→ **What is expected**
In full and without deviation, reproduce the records that follow.

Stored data
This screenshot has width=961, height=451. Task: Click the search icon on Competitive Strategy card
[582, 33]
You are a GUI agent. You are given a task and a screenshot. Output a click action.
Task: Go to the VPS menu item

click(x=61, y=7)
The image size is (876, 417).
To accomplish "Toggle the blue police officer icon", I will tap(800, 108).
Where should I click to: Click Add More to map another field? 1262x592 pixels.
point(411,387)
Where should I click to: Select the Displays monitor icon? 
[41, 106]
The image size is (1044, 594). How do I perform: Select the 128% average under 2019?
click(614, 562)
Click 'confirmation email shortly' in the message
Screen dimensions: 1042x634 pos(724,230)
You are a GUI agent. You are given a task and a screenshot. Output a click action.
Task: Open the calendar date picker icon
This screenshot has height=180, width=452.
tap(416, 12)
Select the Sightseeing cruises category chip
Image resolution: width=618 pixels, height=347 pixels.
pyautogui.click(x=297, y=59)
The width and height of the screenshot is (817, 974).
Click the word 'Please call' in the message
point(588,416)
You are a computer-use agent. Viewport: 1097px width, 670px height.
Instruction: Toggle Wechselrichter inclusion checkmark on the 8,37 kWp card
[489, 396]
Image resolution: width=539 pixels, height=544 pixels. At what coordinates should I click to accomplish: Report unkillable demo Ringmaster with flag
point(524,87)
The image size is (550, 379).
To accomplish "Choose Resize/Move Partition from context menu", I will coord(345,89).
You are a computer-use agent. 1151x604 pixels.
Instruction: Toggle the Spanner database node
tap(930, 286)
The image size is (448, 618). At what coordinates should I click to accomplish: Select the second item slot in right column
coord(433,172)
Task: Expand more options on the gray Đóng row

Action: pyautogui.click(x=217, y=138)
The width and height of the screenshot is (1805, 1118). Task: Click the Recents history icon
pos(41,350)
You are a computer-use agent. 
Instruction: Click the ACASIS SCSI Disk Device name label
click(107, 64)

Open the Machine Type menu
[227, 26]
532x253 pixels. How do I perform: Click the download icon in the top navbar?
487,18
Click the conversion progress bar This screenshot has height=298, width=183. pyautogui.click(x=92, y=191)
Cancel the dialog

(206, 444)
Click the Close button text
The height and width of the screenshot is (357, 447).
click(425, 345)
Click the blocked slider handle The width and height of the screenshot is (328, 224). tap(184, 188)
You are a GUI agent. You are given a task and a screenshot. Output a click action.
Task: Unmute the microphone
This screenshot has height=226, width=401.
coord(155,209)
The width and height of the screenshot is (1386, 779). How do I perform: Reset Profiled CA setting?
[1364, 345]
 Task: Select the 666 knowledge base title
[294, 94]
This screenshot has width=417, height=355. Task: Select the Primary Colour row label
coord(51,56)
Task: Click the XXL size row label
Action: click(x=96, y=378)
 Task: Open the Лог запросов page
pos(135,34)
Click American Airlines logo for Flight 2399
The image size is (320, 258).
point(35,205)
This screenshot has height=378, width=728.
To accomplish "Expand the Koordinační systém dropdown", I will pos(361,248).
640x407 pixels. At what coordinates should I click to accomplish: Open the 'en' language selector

→ **Expected answer**
This screenshot has width=961, height=451. Task: Click the search icon on Competitive Strategy card
[582, 33]
You are a GUI agent. You are given a task and a screenshot. Output a click action.
Task: Go to the VPS menu item

click(x=61, y=7)
The image size is (876, 417).
To accomplish "Toggle the blue police officer icon", I will tap(800, 108).
Where should I click to: Click Add More to map another field? 1262x592 pixels.
point(411,387)
Where should I click to: Select the Displays monitor icon? 
[41, 106]
The image size is (1044, 594). How do I perform: Select the 128% average under 2019?
click(614, 562)
Click 'confirmation email shortly' in the message
Screen dimensions: 1042x634 pos(724,230)
You are a GUI agent. You are given a task and a screenshot. Output a click action.
Task: Open the calendar date picker icon
This screenshot has height=180, width=452.
tap(416, 12)
Select the Sightseeing cruises category chip
Image resolution: width=618 pixels, height=347 pixels.
pyautogui.click(x=297, y=59)
The width and height of the screenshot is (817, 974).
Click the word 'Please call' in the message
point(588,416)
You are a computer-use agent. Viewport: 1097px width, 670px height.
Instruction: Toggle Wechselrichter inclusion checkmark on the 8,37 kWp card
[489, 396]
Image resolution: width=539 pixels, height=544 pixels. At what coordinates should I click to accomplish: Report unkillable demo Ringmaster with flag
point(524,87)
The image size is (550, 379).
To accomplish "Choose Resize/Move Partition from context menu", I will coord(345,89).
You are a computer-use agent. 1151x604 pixels.
Instruction: Toggle the Spanner database node
tap(930, 286)
The image size is (448, 618). At what coordinates should I click to accomplish: Select the second item slot in right column
coord(433,172)
Task: Expand more options on the gray Đóng row

Action: pyautogui.click(x=217, y=138)
The width and height of the screenshot is (1805, 1118). Task: Click the Recents history icon
pos(41,350)
You are a computer-use agent. 
Instruction: Click the ACASIS SCSI Disk Device name label
click(107, 64)

Open the Machine Type menu
[227, 26]
532x253 pixels. How do I perform: Click the download icon in the top navbar?
487,18
Click the conversion progress bar This screenshot has height=298, width=183. pyautogui.click(x=92, y=191)
Cancel the dialog

(206, 444)
Click the Close button text
The height and width of the screenshot is (357, 447).
click(425, 345)
Click the blocked slider handle The width and height of the screenshot is (328, 224). tap(184, 188)
You are a GUI agent. You are given a task and a screenshot. Output a click action.
Task: Unmute the microphone
This screenshot has height=226, width=401.
coord(155,209)
The width and height of the screenshot is (1386, 779). How do I perform: Reset Profiled CA setting?
[1364, 345]
 Task: Select the 666 knowledge base title
[294, 94]
This screenshot has width=417, height=355. Task: Select the Primary Colour row label
coord(51,56)
Task: Click the XXL size row label
Action: click(x=96, y=378)
 Task: Open the Лог запросов page
pos(135,34)
Click American Airlines logo for Flight 2399
The image size is (320, 258).
point(35,205)
This screenshot has height=378, width=728.
To accomplish "Expand the Koordinační systém dropdown", I will pos(361,248).
640x407 pixels. At what coordinates should I click to accomplish: Open the 'en' language selector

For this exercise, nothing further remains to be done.